Cast: John Abraham, Tusshar Kapoor, Kangna Ranaut, Anil Kapoor, Sonu Sood and Manoj Bajpai
Direction: Sanjay Gupta
Sanjay Gupta relies on style and noise to bail him out of a plot that’s replete with loopholes and a script that reeks of shoddy writing. ‘Shooutout At Wadala’ is not lacking in visual sheen, if only a toned canvass, low angle shots and tight close-ups could substitute the need for a rational narrative.
It is a typical Bollywood gangster saga; reminiscent of the storytelling style in ‘Vaastav’ and this film’s prequel ‘Shootout At Lokhandwala’, the story unfolds in flashback as our protagonist (John Abraham) reveals how Manohar Arjun Surve became Manya Surve. The sketchy characterization however evokes neither compassion nor repulsion. Whether it was Raghu (Sanjay Dutt) in ‘Vaastav’ or Maya (Vivek Oberoi) in ‘Shootout At Lokhandwala’, their performances were a layered rendition distinctively angst ridden and restless. Abraham grapples with the portrayal, trying hard to replicate Dutt’s restive vulnerability, complete with a vermillion smeared forehead but failing miserably.

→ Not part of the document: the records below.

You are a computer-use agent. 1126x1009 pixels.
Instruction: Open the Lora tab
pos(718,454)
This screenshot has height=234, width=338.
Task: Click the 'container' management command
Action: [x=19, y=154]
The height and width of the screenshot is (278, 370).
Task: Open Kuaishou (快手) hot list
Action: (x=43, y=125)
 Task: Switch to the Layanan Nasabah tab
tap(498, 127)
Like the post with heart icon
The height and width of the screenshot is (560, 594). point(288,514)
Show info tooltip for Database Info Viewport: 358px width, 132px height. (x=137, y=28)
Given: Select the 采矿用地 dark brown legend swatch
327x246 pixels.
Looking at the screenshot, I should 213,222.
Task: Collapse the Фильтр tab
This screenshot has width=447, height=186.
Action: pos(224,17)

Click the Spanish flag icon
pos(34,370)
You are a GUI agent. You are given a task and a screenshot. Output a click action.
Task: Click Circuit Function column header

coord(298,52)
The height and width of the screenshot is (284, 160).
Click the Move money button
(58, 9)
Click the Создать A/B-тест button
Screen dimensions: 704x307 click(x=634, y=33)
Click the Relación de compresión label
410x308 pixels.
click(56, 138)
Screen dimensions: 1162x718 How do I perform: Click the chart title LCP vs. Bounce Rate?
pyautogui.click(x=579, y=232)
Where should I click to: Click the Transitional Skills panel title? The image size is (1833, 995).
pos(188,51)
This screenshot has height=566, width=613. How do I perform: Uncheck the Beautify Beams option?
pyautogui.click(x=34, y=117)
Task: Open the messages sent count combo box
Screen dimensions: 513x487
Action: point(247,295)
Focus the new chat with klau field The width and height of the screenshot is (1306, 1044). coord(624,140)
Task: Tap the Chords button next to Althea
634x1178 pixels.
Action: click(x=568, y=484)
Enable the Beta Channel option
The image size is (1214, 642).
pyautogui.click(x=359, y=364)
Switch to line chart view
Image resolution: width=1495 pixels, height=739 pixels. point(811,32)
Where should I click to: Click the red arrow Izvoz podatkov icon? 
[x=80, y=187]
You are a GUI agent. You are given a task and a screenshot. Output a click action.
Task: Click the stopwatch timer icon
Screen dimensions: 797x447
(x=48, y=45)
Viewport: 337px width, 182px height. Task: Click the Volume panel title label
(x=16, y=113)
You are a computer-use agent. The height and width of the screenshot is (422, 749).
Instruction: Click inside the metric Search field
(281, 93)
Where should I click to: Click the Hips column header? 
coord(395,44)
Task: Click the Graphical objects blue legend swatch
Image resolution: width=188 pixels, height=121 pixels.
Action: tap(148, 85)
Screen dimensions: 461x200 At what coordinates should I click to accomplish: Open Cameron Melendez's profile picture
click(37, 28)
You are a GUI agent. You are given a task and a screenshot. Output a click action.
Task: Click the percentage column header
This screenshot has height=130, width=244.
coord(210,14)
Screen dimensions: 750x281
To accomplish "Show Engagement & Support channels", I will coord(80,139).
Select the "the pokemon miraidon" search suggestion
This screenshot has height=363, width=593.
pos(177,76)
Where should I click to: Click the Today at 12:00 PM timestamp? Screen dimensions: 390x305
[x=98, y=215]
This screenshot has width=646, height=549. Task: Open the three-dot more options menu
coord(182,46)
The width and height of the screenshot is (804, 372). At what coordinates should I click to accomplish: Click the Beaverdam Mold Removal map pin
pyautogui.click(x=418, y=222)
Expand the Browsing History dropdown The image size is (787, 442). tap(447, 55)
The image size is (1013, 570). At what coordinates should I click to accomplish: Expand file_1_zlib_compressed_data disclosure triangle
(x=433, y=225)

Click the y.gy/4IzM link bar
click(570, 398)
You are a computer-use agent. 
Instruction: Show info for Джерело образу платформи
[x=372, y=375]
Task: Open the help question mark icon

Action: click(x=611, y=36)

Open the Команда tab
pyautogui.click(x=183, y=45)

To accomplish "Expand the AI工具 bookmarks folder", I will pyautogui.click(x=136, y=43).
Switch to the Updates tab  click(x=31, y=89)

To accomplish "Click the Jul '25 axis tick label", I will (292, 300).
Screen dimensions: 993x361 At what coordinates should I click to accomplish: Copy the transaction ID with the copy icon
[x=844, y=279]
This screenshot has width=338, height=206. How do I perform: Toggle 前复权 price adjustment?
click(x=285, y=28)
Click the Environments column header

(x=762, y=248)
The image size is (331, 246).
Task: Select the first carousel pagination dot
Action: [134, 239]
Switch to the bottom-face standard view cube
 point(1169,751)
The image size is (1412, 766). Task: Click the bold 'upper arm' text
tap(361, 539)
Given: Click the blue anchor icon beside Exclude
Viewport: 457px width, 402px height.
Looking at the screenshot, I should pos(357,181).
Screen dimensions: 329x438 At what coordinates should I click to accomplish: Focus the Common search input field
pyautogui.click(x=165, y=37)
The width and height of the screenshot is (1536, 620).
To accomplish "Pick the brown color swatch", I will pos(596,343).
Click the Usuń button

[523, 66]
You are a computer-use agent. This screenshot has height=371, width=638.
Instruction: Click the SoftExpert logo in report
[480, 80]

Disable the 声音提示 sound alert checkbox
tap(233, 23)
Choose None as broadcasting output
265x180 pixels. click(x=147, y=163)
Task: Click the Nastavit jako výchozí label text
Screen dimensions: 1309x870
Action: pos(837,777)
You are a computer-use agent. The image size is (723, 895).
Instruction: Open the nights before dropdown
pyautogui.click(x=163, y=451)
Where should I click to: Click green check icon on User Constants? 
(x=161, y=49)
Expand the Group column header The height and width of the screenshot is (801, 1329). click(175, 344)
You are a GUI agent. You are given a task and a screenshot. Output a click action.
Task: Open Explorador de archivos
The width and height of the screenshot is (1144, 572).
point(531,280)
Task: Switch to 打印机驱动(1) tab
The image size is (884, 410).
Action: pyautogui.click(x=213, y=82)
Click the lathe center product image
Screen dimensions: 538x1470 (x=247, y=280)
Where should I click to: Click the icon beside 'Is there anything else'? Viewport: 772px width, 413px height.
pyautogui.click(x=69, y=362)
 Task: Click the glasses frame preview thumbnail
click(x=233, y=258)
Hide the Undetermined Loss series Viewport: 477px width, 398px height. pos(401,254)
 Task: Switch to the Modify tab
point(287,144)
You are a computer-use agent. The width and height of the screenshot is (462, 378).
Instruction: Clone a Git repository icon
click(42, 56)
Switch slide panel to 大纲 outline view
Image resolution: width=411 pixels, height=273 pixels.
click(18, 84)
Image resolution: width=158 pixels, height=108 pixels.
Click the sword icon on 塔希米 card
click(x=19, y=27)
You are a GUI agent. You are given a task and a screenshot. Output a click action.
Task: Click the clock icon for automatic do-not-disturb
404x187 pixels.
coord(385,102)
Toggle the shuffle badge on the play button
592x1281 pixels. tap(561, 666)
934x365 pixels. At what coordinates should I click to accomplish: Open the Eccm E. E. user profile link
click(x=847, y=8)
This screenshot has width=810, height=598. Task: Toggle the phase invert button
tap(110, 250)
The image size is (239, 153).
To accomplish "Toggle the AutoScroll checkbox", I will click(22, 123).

There is no method in the madness; there’s so much senseless bloodshed that you stop caring after a while; everyone shoots at point-blank range, bullets slice through skulls, hands are chopped off in broad daylight and blood trickles down in slow motion. Desi abuses are in abundance and clichéd dialogues like, “Ek sachcha Musalman, apne dost ke liye jaan de bhi sakta hai aur jaan le bhi sakta hai’ are supposed to tickle minority sentiments.
Rahul Bose had once said in an interview that item songs weren’t disrespectful to women but to the filmmaker because it is a deeper self-admission that he has failed. As if to exemplify that point, Sanjay Gupta shoves in not one but three unsavory item songs. Semi-clad women (Sunny Leone, Priyanka Chopra and Sophie Chaudhary) gyrating to not even remotely peppy numbers is supposed to add to the entertainment quotient. Gupta then peppers his narrative with two sex scenes that is neither aesthetic nor weave into the story but I guess, we can’t justify Kangna’s presence in the film unless we can get her to show some skin.
To give the film its due, the casting it have immense potential but alas it was a squandered opportunity. ‘Shootout At Lokhandwala’ with well-etched out characters and a edgy climax definitely made for a much better watch than this one. If you dig violence and that’s all you care about, this film will definitely satiate your appetite for blood and gore. ‘Shootout At Wadala’ remains just a stylized spectacle bereft of a real story or a soul.